There is also a deeper structural layer. The company explains that its relationships with multinational brands are usually conducted either through multi-year supply agreements that define quantity ranges, prices, and price-adjustment mechanisms, or through continued purchases based on volume forecasts and actual orders. That phrasing matters because it means that even in a long-contract world, part of the economics still depends on forecasts, order flow, and the ability to pass through cost changes. The risk therefore shifts from whether a customer exists to how much of the contract framework is truly firm and how much still lives on commercial execution.

Customer tenure also has to be read correctly. In 2025 about 87.8% of revenue came from customers with relationships longer than 5 years. That is a strong sign of stability and switching friction. But tenure is not diversification. It only says the company knows how to retain customers over time. It does not mean the economic damage from losing one of them becomes smaller. In fact, the company itself says replacing a lost major customer could take 4 to 6 quarters, and it also warns that its low customer dispersion increases exposure to the credit risk of each such customer.

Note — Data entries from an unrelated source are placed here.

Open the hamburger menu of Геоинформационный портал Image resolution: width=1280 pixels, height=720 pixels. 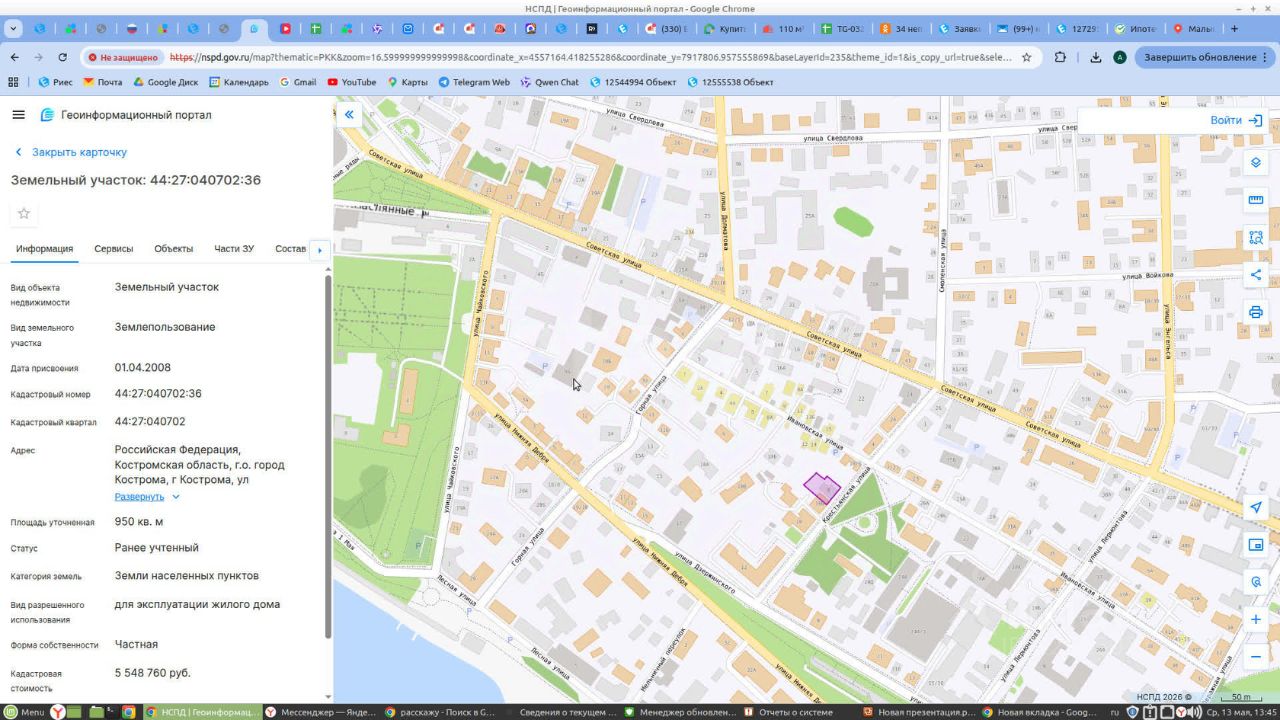(18, 115)
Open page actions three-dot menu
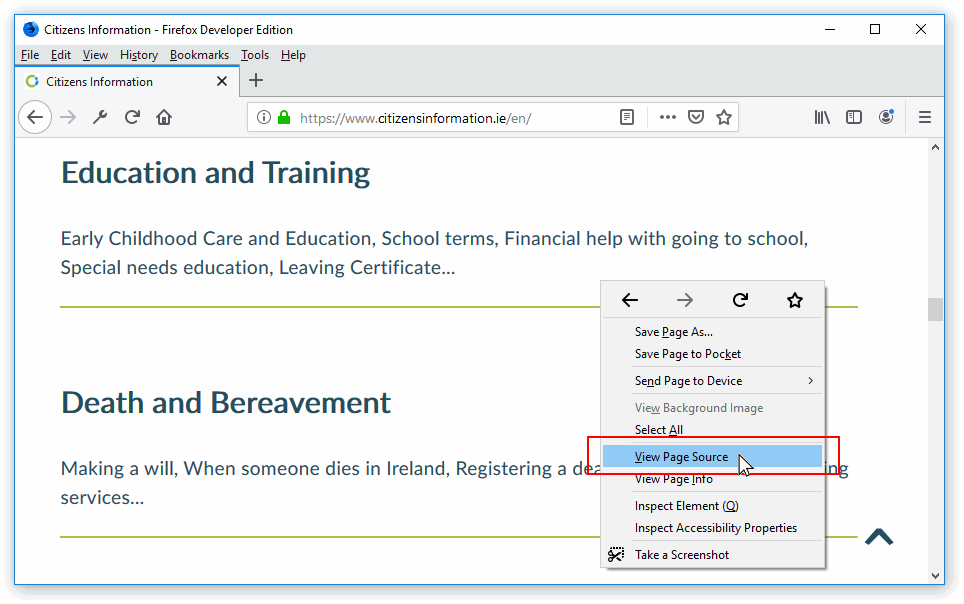 point(668,117)
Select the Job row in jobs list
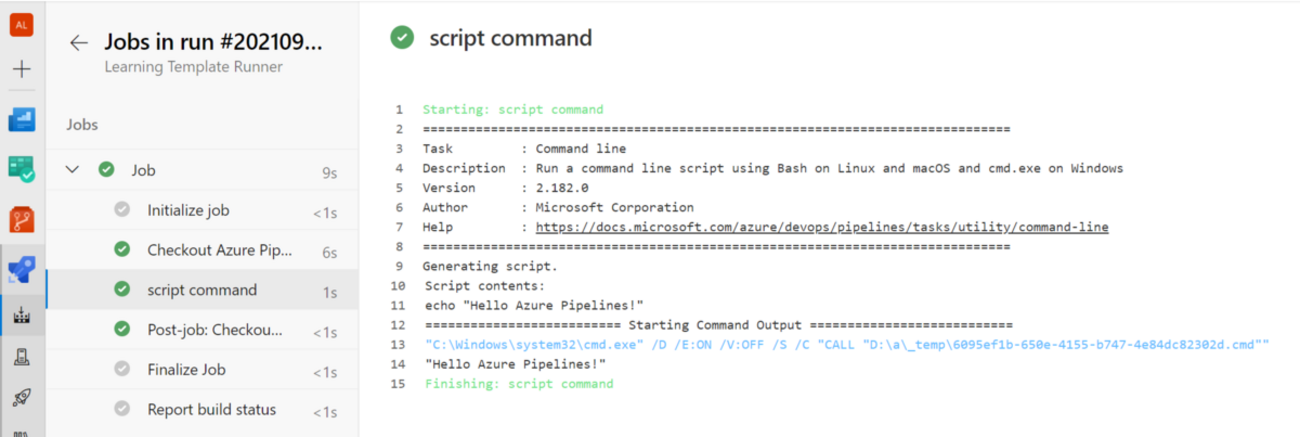Image resolution: width=1300 pixels, height=437 pixels. click(x=144, y=171)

Put differently, the new contracts improve certainty inside concentration, not concentration itself.

What To Measure From Here

The next test is not whether the company can announce another isolated extension. The real test is whether the revenue mix starts to look less dependent on a very small customer group, or whether Nissan simply keeps renewing contracts with the same core base.

The three most important checkpoints are these:

  • whether the largest customer eventually gets more explicit contract disclosure as well, or remains the main exposure without a visible annual horizon.
  • whether Customer B actually progresses through 2026 under both new agreements, and what happens around the 2028 option and 2027 volume base.
  • whether the disclosed dollar values for customers B, C and D translate into stable revenue and gross margin in practice, or whether raw-material and freight dynamics eat away at the apparent certainty.

There is also a clear near-term market reading. The market will probably give Nissan some credit for the simple fact that it signed and extended contracts with several of its major customers, especially with Customer C extended through end-2028 and Customer B now framed more clearly into 2026 to 2028. But if the top-five share stays in the mid-60s in the next filings, that credit is likely to remain partial. The reason is simple: the market can distinguish between better visibility and lower dependence. Those are not the same thing.

Bottom Line

Nissan's new customer contracts are not cosmetic. They give the company better commercial visibility into 2026 to 2028, and they provide clearer contractual support across part of the major-customer base. But they do not clean up concentration risk, because the revenue base is still extremely narrow and the single biggest exposure still sits in one customer that accounts for 20.63% of sales without comparable contract disclosure.

So the more precise conclusion is this: Nissan bought time, not diversification. That matters. But it still does not change the fact that the business depends on a very small group of large customers, and that the economic hit from losing one of them would remain material even after all the extensions already signed.